## GIVEN RECORDS
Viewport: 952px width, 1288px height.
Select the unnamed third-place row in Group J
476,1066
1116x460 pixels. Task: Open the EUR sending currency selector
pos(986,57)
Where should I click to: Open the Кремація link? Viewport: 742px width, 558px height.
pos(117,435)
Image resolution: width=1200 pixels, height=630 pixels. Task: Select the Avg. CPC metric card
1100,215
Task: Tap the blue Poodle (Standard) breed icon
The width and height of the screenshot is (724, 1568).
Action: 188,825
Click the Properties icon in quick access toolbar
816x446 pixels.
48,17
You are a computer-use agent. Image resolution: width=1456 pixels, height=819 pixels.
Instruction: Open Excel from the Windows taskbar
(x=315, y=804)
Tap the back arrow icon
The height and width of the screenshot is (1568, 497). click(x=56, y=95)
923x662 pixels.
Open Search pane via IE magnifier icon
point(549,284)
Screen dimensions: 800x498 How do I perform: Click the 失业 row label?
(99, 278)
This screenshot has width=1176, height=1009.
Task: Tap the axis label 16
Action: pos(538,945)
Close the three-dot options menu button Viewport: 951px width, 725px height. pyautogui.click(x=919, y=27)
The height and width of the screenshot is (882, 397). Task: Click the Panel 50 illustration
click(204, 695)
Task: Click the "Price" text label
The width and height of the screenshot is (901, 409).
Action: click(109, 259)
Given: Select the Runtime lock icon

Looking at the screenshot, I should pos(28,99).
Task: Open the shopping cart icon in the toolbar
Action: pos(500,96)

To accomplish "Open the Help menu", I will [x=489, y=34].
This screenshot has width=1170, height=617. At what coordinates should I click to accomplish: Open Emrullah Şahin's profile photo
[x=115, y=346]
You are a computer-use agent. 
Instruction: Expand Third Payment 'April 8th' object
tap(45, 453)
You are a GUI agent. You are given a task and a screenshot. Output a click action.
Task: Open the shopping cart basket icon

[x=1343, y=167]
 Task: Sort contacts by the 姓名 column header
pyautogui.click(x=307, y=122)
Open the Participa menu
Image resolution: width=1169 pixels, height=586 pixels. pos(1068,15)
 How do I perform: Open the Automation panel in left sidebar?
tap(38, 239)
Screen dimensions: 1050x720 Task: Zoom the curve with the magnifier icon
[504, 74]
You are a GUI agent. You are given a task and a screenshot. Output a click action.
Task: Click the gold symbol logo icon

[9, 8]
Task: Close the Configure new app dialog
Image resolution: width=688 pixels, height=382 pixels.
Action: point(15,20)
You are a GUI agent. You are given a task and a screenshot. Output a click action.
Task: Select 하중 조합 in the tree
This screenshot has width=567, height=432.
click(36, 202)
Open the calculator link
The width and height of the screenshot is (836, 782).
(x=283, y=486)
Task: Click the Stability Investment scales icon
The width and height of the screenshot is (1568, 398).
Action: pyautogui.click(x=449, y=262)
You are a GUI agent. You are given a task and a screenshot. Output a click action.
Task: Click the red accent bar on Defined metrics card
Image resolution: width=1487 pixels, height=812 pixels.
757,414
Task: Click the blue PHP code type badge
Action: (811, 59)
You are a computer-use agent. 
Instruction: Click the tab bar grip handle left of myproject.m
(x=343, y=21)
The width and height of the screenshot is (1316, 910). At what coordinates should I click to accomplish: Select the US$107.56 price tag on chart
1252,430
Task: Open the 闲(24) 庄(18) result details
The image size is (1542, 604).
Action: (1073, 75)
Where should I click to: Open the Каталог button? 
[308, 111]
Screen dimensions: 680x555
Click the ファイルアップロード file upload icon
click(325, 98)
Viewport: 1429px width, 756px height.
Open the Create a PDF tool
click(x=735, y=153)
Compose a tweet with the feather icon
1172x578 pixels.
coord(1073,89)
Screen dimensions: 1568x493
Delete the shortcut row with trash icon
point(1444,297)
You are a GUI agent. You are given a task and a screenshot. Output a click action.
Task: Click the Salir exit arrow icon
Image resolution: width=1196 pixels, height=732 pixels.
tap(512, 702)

## ASSIGNED TASK
Print the material in full. Keep it exactly as it is.

## EXERCISE RESULT
Viewport: 952px width, 1288px height.
Select the unnamed third-place row in Group J
476,1066
1116x460 pixels. Task: Open the EUR sending currency selector
pos(986,57)
Where should I click to: Open the Кремація link? Viewport: 742px width, 558px height.
pos(117,435)
Image resolution: width=1200 pixels, height=630 pixels. Task: Select the Avg. CPC metric card
1100,215
Task: Tap the blue Poodle (Standard) breed icon
The width and height of the screenshot is (724, 1568).
Action: 188,825
Click the Properties icon in quick access toolbar
816x446 pixels.
48,17
You are a computer-use agent. Image resolution: width=1456 pixels, height=819 pixels.
Instruction: Open Excel from the Windows taskbar
(x=315, y=804)
Tap the back arrow icon
The height and width of the screenshot is (1568, 497). click(x=56, y=95)
923x662 pixels.
Open Search pane via IE magnifier icon
point(549,284)
Screen dimensions: 800x498 How do I perform: Click the 失业 row label?
(99, 278)
This screenshot has width=1176, height=1009.
Task: Tap the axis label 16
Action: pos(538,945)
Close the three-dot options menu button Viewport: 951px width, 725px height. pyautogui.click(x=919, y=27)
The height and width of the screenshot is (882, 397). Task: Click the Panel 50 illustration
click(204, 695)
Task: Click the "Price" text label
The width and height of the screenshot is (901, 409).
Action: click(109, 259)
Given: Select the Runtime lock icon

Looking at the screenshot, I should pos(28,99).
Task: Open the shopping cart icon in the toolbar
Action: pos(500,96)

To accomplish "Open the Help menu", I will [x=489, y=34].
This screenshot has width=1170, height=617. At what coordinates should I click to accomplish: Open Emrullah Şahin's profile photo
[x=115, y=346]
You are a computer-use agent. 
Instruction: Expand Third Payment 'April 8th' object
tap(45, 453)
You are a GUI agent. You are given a task and a screenshot. Output a click action.
Task: Open the shopping cart basket icon

[x=1343, y=167]
 Task: Sort contacts by the 姓名 column header
pyautogui.click(x=307, y=122)
Open the Participa menu
Image resolution: width=1169 pixels, height=586 pixels. pos(1068,15)
 How do I perform: Open the Automation panel in left sidebar?
tap(38, 239)
Screen dimensions: 1050x720 Task: Zoom the curve with the magnifier icon
[504, 74]
You are a GUI agent. You are given a task and a screenshot. Output a click action.
Task: Click the gold symbol logo icon

[9, 8]
Task: Close the Configure new app dialog
Image resolution: width=688 pixels, height=382 pixels.
Action: point(15,20)
You are a GUI agent. You are given a task and a screenshot. Output a click action.
Task: Select 하중 조합 in the tree
This screenshot has width=567, height=432.
click(36, 202)
Open the calculator link
The width and height of the screenshot is (836, 782).
(x=283, y=486)
Task: Click the Stability Investment scales icon
The width and height of the screenshot is (1568, 398).
Action: pyautogui.click(x=449, y=262)
You are a GUI agent. You are given a task and a screenshot. Output a click action.
Task: Click the red accent bar on Defined metrics card
Image resolution: width=1487 pixels, height=812 pixels.
757,414
Task: Click the blue PHP code type badge
Action: (811, 59)
You are a computer-use agent. 
Instruction: Click the tab bar grip handle left of myproject.m
(x=343, y=21)
The width and height of the screenshot is (1316, 910). At what coordinates should I click to accomplish: Select the US$107.56 price tag on chart
1252,430
Task: Open the 闲(24) 庄(18) result details
The image size is (1542, 604).
Action: (1073, 75)
Where should I click to: Open the Каталог button? 
[308, 111]
Screen dimensions: 680x555
Click the ファイルアップロード file upload icon
click(325, 98)
Viewport: 1429px width, 756px height.
Open the Create a PDF tool
click(x=735, y=153)
Compose a tweet with the feather icon
1172x578 pixels.
coord(1073,89)
Screen dimensions: 1568x493
Delete the shortcut row with trash icon
point(1444,297)
You are a GUI agent. You are given a task and a screenshot. Output a click action.
Task: Click the Salir exit arrow icon
Image resolution: width=1196 pixels, height=732 pixels.
tap(512, 702)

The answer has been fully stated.